• **WHAT YOU ARE ASKED TO DO**
When you reach the line containing "Where should I click to: Click the 设备解绑通知" in the entries below, start writing out each line exactly, and stop after the line containing "You are a computer-use agent. This".

[Saved data entries]
══════

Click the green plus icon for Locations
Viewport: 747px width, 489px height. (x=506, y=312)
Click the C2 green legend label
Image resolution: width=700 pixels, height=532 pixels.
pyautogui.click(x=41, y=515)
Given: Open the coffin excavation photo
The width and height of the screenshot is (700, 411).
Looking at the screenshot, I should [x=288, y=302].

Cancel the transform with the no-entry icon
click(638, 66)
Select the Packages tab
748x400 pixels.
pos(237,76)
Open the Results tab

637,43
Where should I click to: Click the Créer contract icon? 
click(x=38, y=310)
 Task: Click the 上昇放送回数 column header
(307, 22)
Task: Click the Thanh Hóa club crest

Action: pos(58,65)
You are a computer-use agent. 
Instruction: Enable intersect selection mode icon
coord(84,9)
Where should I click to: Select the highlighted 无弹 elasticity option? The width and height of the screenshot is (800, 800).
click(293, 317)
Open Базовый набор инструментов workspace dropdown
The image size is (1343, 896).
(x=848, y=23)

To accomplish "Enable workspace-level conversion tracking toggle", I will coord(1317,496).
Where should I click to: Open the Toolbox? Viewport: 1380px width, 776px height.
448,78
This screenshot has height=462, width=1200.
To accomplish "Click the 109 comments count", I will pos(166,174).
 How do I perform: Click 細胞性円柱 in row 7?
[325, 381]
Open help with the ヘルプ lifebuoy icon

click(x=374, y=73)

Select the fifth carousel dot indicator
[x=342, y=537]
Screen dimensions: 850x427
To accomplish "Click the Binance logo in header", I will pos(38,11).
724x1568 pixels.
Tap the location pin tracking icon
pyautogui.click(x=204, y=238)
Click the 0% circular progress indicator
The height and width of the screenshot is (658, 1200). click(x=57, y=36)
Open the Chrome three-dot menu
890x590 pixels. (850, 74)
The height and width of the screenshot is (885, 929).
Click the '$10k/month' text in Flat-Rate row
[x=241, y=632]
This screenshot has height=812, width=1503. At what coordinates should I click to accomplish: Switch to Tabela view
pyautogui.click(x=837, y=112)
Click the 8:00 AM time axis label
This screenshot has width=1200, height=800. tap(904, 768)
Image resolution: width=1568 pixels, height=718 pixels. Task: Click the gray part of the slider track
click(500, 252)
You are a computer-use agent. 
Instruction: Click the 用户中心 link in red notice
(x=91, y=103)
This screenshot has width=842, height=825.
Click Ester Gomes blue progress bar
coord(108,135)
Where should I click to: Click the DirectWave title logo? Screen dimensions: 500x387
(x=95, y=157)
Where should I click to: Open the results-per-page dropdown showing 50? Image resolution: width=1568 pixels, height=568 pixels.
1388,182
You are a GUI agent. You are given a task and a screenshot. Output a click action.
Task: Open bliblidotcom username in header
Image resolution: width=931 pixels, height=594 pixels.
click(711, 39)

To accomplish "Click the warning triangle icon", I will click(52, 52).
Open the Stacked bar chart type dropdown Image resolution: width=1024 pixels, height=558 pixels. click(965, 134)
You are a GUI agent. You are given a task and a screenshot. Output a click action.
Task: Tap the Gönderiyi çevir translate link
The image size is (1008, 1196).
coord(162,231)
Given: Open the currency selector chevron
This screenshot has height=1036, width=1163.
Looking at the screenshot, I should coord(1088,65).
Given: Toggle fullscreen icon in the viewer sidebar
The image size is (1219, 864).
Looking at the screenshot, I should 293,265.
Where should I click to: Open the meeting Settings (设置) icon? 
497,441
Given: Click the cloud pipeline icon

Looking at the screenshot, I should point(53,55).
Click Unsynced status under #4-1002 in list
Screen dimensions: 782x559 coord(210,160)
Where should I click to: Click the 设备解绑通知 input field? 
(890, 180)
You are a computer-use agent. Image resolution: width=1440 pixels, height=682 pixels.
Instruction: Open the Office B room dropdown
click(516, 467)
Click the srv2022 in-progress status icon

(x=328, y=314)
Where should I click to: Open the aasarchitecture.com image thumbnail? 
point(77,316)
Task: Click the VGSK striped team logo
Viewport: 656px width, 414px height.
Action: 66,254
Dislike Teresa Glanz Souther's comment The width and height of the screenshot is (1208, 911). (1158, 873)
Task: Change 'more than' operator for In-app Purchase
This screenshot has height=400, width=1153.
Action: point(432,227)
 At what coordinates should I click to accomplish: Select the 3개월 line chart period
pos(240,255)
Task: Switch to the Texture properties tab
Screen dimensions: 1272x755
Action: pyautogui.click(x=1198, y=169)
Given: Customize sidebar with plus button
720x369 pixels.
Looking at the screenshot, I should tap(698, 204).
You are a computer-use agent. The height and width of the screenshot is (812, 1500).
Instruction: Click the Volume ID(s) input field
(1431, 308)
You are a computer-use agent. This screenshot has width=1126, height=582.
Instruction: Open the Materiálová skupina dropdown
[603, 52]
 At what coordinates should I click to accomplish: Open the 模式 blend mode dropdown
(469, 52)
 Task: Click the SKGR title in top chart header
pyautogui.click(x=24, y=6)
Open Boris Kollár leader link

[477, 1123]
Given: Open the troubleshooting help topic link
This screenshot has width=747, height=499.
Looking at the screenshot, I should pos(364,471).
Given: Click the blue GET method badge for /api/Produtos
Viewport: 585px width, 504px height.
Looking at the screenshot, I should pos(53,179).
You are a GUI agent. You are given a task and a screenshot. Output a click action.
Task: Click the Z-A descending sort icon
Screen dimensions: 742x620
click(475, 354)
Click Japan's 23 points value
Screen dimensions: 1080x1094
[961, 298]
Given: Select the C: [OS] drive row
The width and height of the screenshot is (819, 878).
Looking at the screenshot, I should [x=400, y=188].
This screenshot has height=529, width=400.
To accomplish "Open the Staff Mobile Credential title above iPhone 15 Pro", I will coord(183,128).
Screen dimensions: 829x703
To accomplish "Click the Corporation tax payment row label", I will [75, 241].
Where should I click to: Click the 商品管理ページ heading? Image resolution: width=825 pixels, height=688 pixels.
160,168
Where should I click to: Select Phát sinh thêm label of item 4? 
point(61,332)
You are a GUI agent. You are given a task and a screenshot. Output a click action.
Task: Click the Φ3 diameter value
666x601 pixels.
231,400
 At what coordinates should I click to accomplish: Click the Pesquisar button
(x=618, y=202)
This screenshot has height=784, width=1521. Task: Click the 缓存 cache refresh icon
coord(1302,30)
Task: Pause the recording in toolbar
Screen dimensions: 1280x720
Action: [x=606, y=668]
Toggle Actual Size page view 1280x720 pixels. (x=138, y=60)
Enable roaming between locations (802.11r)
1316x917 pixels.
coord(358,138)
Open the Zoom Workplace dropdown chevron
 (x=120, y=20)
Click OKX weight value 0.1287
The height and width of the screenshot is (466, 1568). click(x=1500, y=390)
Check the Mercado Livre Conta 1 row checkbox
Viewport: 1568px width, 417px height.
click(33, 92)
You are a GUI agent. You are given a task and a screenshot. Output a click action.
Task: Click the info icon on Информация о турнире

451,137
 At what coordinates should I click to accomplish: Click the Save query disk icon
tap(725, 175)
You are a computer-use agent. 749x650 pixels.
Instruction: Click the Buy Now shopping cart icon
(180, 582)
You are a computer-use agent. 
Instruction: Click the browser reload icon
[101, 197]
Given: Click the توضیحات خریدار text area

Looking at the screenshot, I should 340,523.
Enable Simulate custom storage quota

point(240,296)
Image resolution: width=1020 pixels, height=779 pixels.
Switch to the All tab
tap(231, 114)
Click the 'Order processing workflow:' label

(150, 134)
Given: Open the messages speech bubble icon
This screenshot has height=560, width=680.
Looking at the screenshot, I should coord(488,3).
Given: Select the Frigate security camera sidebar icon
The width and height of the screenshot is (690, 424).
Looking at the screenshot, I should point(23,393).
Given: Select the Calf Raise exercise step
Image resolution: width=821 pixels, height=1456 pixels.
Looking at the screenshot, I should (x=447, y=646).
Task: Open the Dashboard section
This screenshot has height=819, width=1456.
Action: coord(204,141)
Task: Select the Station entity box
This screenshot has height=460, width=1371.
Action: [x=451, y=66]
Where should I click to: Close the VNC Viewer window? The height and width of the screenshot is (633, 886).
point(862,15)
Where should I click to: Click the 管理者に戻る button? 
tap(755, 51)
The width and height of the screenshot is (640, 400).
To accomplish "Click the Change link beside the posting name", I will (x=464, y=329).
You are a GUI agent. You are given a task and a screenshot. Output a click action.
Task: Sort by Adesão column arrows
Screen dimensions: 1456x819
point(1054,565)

══════

• **RESPONSE TO THE TASK**
Where should I click to: Click the 设备解绑通知 input field? 
(890, 180)
You are a computer-use agent. Image resolution: width=1440 pixels, height=682 pixels.
Instruction: Open the Office B room dropdown
click(516, 467)
Click the srv2022 in-progress status icon

(x=328, y=314)
Where should I click to: Open the aasarchitecture.com image thumbnail? 
point(77,316)
Task: Click the VGSK striped team logo
Viewport: 656px width, 414px height.
Action: 66,254
Dislike Teresa Glanz Souther's comment The width and height of the screenshot is (1208, 911). (1158, 873)
Task: Change 'more than' operator for In-app Purchase
This screenshot has height=400, width=1153.
Action: point(432,227)
 At what coordinates should I click to accomplish: Select the 3개월 line chart period
pos(240,255)
Task: Switch to the Texture properties tab
Screen dimensions: 1272x755
Action: pyautogui.click(x=1198, y=169)
Given: Customize sidebar with plus button
720x369 pixels.
Looking at the screenshot, I should tap(698, 204).
You are a computer-use agent. The height and width of the screenshot is (812, 1500).
Instruction: Click the Volume ID(s) input field
(1431, 308)
You are a computer-use agent. This screenshot has width=1126, height=582.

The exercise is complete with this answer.